Australie : le flic le plus solitaire n’est peut-être pas le plus seul

L’agent Stephen Pursell de la police australienne, n’a pas vraiment de souci relationnel et pourtant, il travaille seul sur un territoire de 240 000 km². Cela représente la taille du Royaume-Uni. Inutile de dire, qu’il ne faut pas être autophobe pour patrouiller afin de représenter la loi dans une immense région de l’aride arrière-pays australien.

A 53 ans, ce policier précise, qu’il n’y a rien de disciplinaire dans cette affectation au sein du commissariat de Birdsville, bourg perdu du centre de l’île-continent. Il précise, “ce boulot s’est présenté et je me suis dit, quel site emblématique de l’Australie”, raconte-t-il à l’AFP. “Alors, j’ai fait acte de candidature”. Il a volontairement quitté le bord de mer de la Sunshine Coast, à 1 600 km plus à l’Est, avec son épouse Sharon, pour s’établir au milieu d’une vaste étendue de sable et de dunes, bordant le désert de Simpson, où pas grand-chose ne pousse.

Il met quatre jours pour traverser sa juridiction, au milieu des chameaux sauvages, les chiens errants et les serpents mortels et sous une chaleur qui dépasse souvent les 40°.

Comme on peut l’imaginer, ce n’est pas la délinquance qui est son souci majeur. Ses interventions sont le plus souvent des aides et des secours. Il explique, “ce qu’on fait surtout, c’est s’assurer que les gens arrivent ici en sécurité, rentrent chez eux en sécurité. Les pannes de voiture, les problèmes médicaux, les accidents. Il faut être prêt à réagir à tout ce genre de choses“. De fait, l’agent Pursell est parfois accompagné dans ses missions par une infirmière, un garde forestier aborigène, un mécanicien parmi d’autres habitants, qui lui donnent un coup de main.
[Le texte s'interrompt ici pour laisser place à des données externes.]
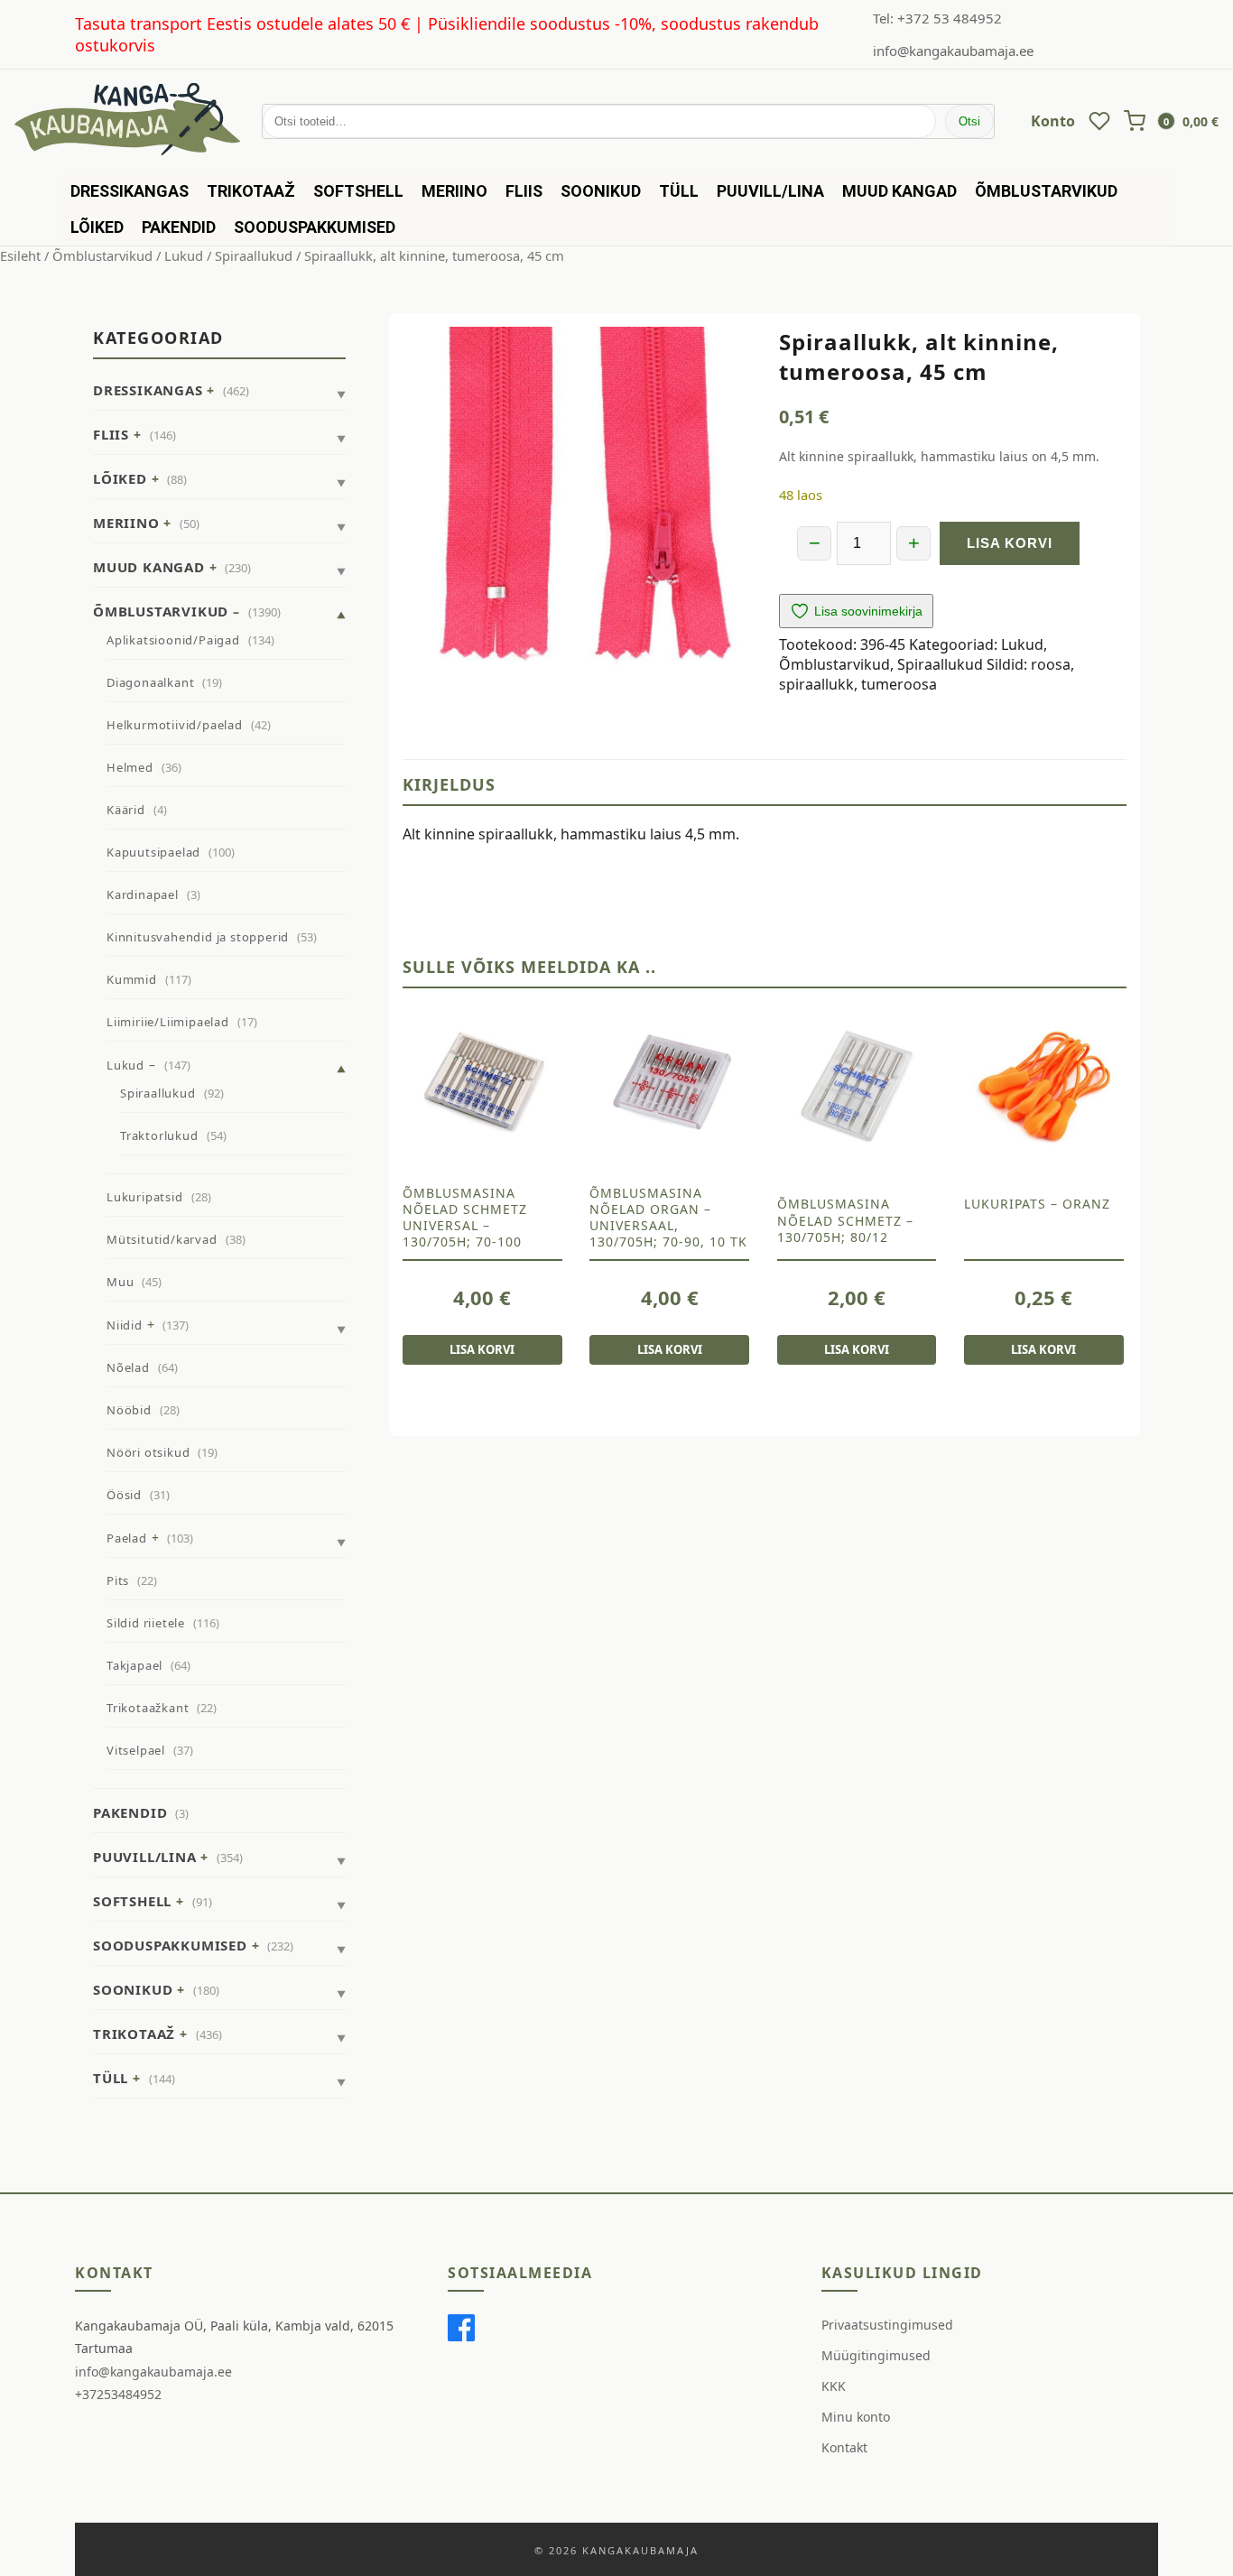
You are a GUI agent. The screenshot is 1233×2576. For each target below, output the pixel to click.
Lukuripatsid (145, 1197)
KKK (833, 2386)
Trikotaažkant (148, 1708)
De façon quelque peu surprenante, le policier ne se plaint toutefois pas de la solitude, surtout que la presse locale l’a présenté comme le flic le plus solitaire d’Australie. L’agent Pursel, s’est rendu compte que les gens venaient au commissariat pour lui parler.

Les gens venaient, juste pour bavarder parce qu’ils croyaient que j’étais seul. On ne s’est jamais senti seuls ici. C’est une super petite ville“.